The pleiotropic functions of tumor necrosis factor-alpha (TNFα) have brought considerable attention in the past decade to its physiological and pathological roles in inflammatory and autoimmune diseases. However, little is known about how the production of TNFα is regulated at the transcriptional and translational levels in immune cells such as T and B lymphocytes. Our previous study demonstrated that unspliced “pre-mRNA” of TNFα is present in resting T cells. Initiation of splicing of TNFα pre-mRNA to mature mRNA requires T cell activation, which is unique and necessary for TNFα production when compared to its production in mononuclear phagocytes, including different lineages of macrophages (Mϕ) and dendritic cells (DC). In this study, we further demonstrate that resting mouse B cells also contain pre-existing TNFα mRNA. The physiological process of B cell activation induced by (1) either the cross-linking of the B cell receptor (BCR) or CD40, (2) treatment with LPS, or PMA plus ionomycin, induces TNFα mRNA splicing in vitro. The kinetic response of TNFα splicing in B cells is much slower when compared to that in activated T cells.
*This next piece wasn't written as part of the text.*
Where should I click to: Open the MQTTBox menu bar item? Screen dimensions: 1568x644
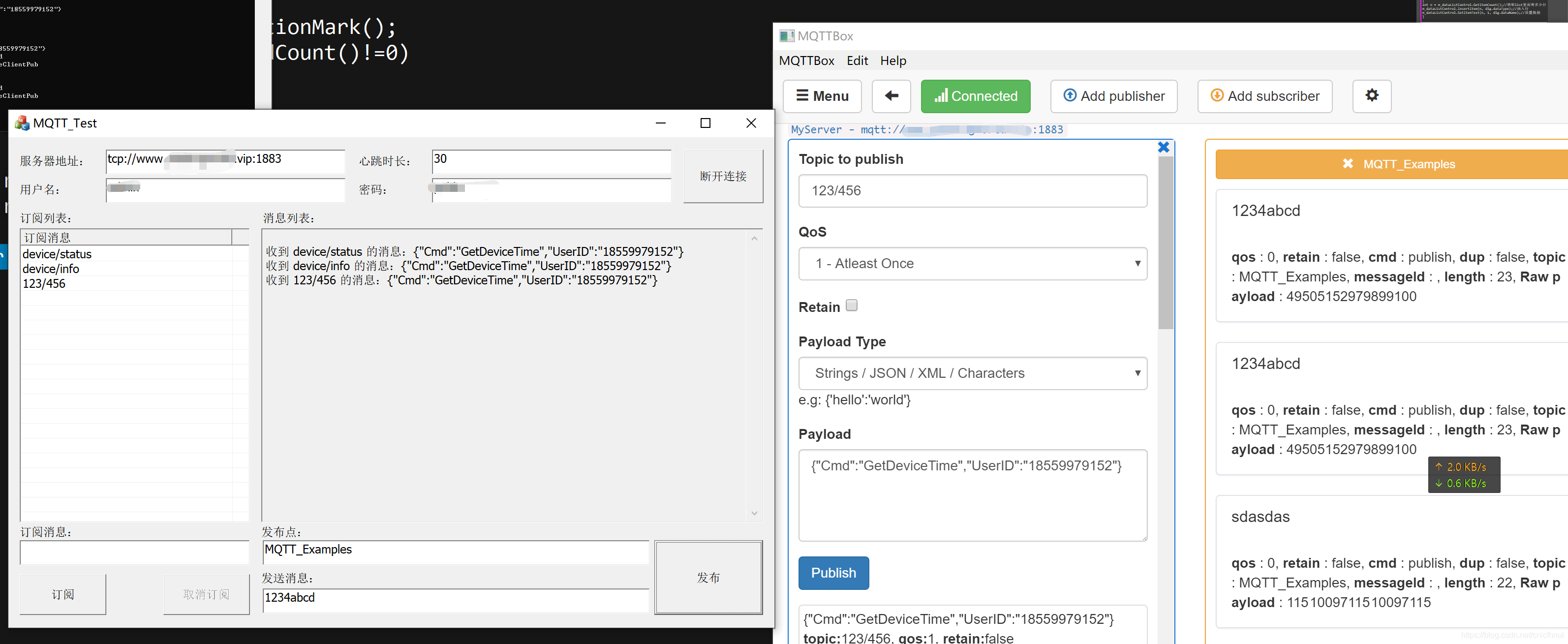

Studies using well-known kinase inhibitors demonstrated that MAP kinase kinase (MEK) and protein kinase C (PKC) are required for TNFα splicing upon stimulation through the BCR. These studies demonstrate that the production of TNFα in activated B cells is regulated differently than in activated T cells, and these differences may allow for the selective inhibition of TNFα in various autoimmune diseases depending on the mechanism of action of the selected anti-TNFα therapy.